(Data extracted from a collection)
········
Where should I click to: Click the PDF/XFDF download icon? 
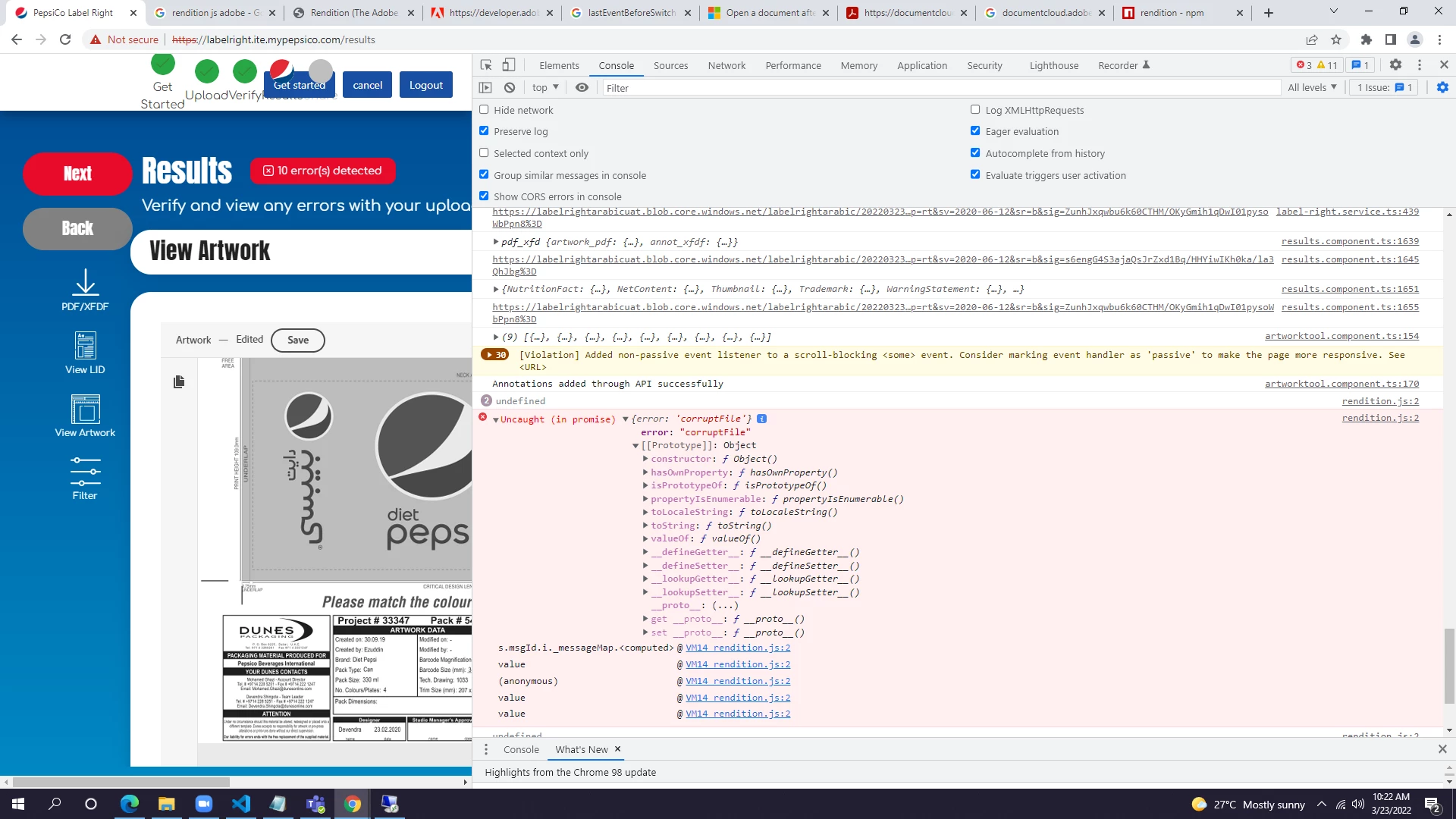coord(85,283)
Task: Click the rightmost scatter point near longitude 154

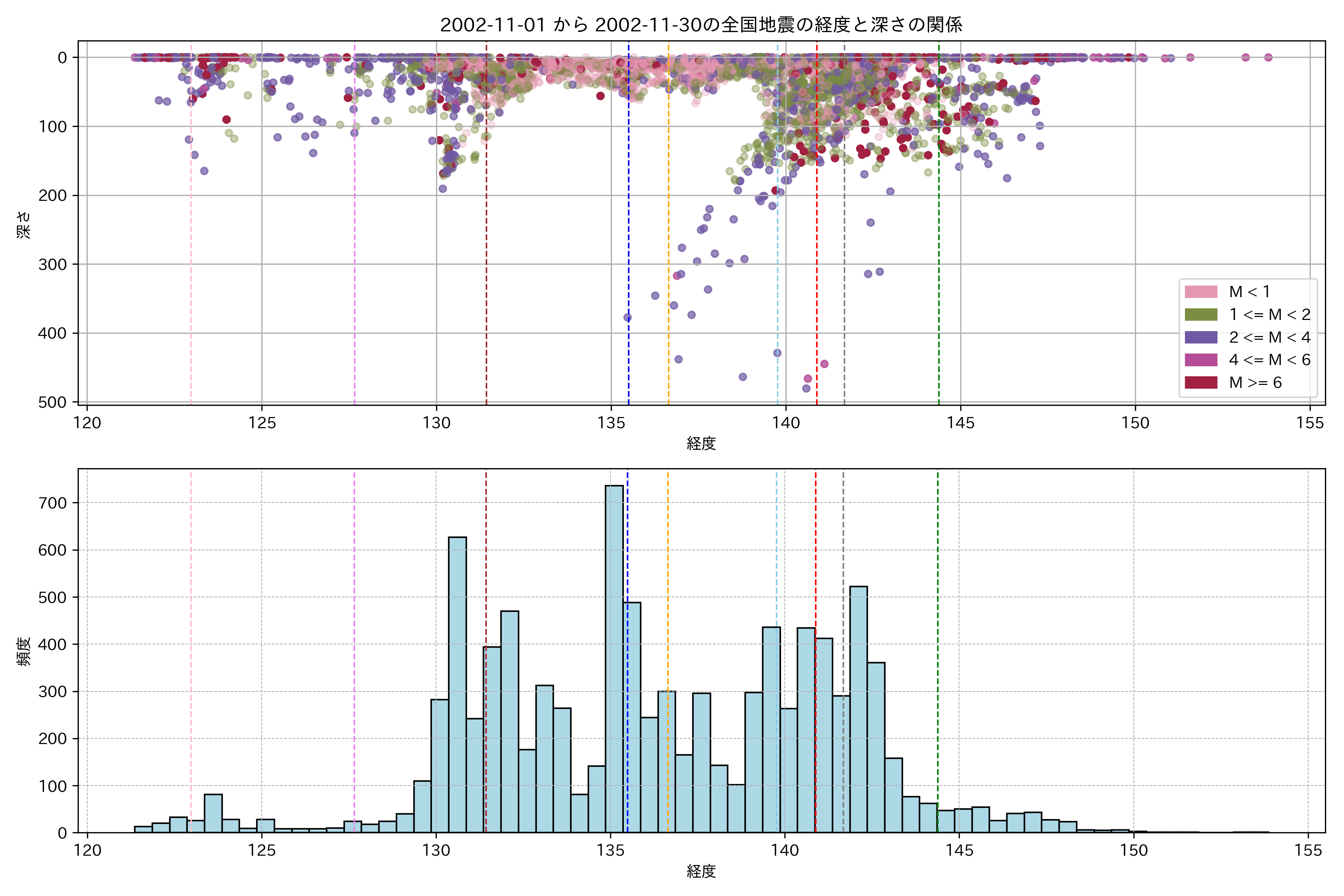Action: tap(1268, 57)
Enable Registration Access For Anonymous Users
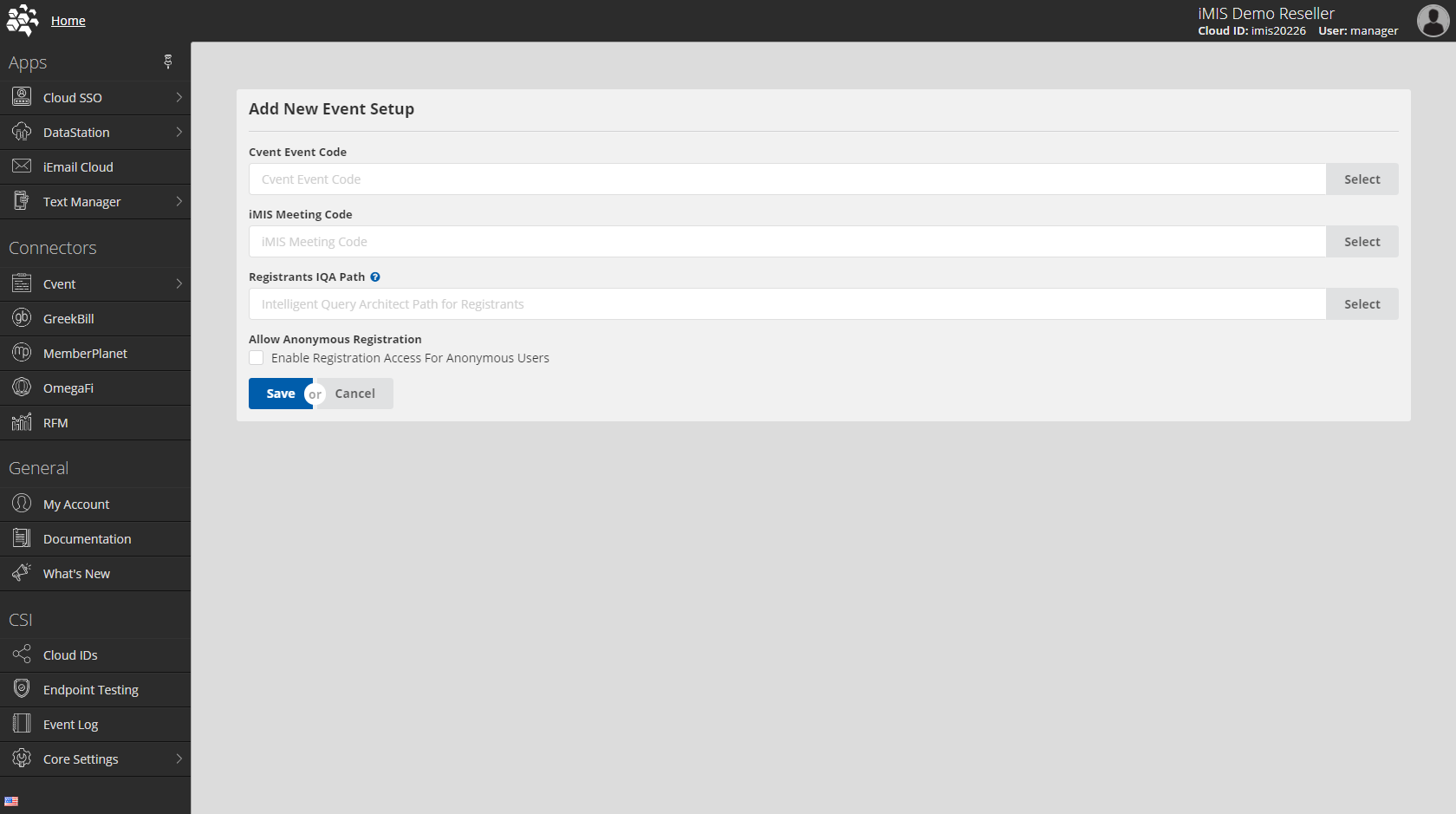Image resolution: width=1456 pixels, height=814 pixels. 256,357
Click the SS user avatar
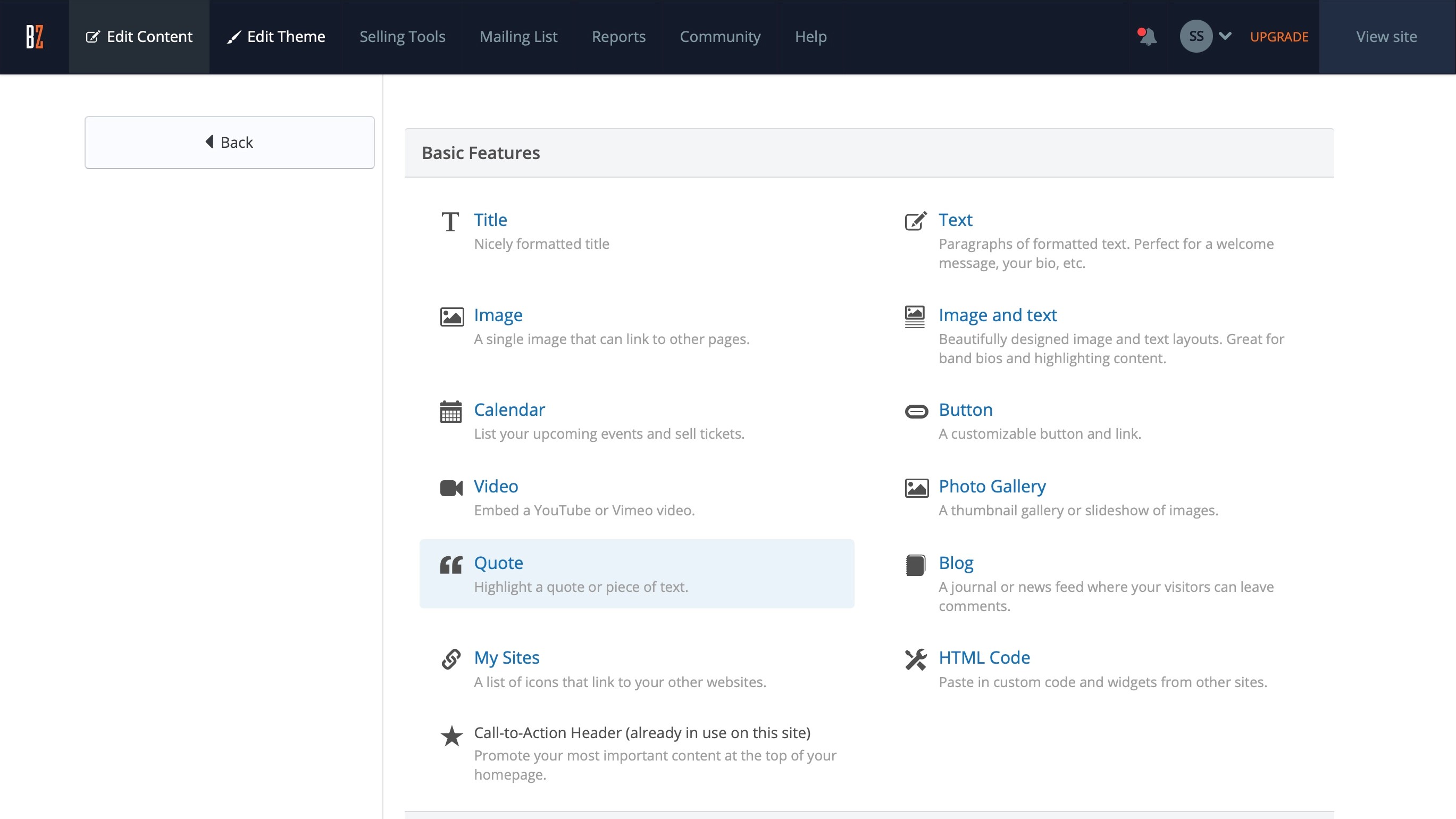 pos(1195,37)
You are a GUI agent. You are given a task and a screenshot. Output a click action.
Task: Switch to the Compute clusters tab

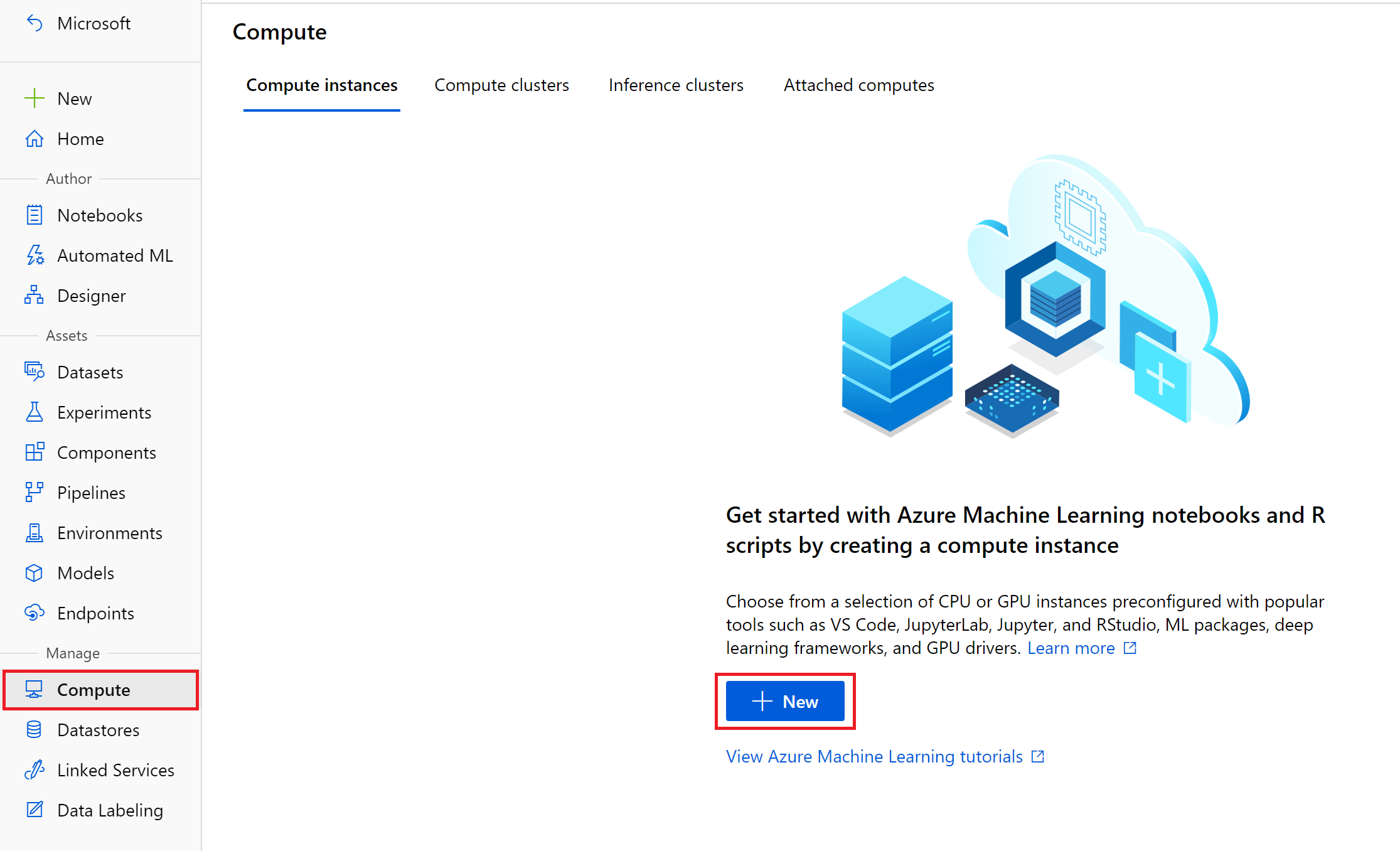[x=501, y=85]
········
◆ **Prompt**: Starting with the line that holds "Enable Registration Access", return each line exactly through the final line of the entries above; pictures are not part of the output.

◆ **Answer area**:
Enable Registration Access For Anonymous Users
Image resolution: width=1456 pixels, height=814 pixels. 256,357
Click the SS user avatar
 pos(1195,37)
You are a GUI agent. You are given a task and a screenshot. Output a click action.
Task: Switch to the Compute clusters tab

[x=501, y=85]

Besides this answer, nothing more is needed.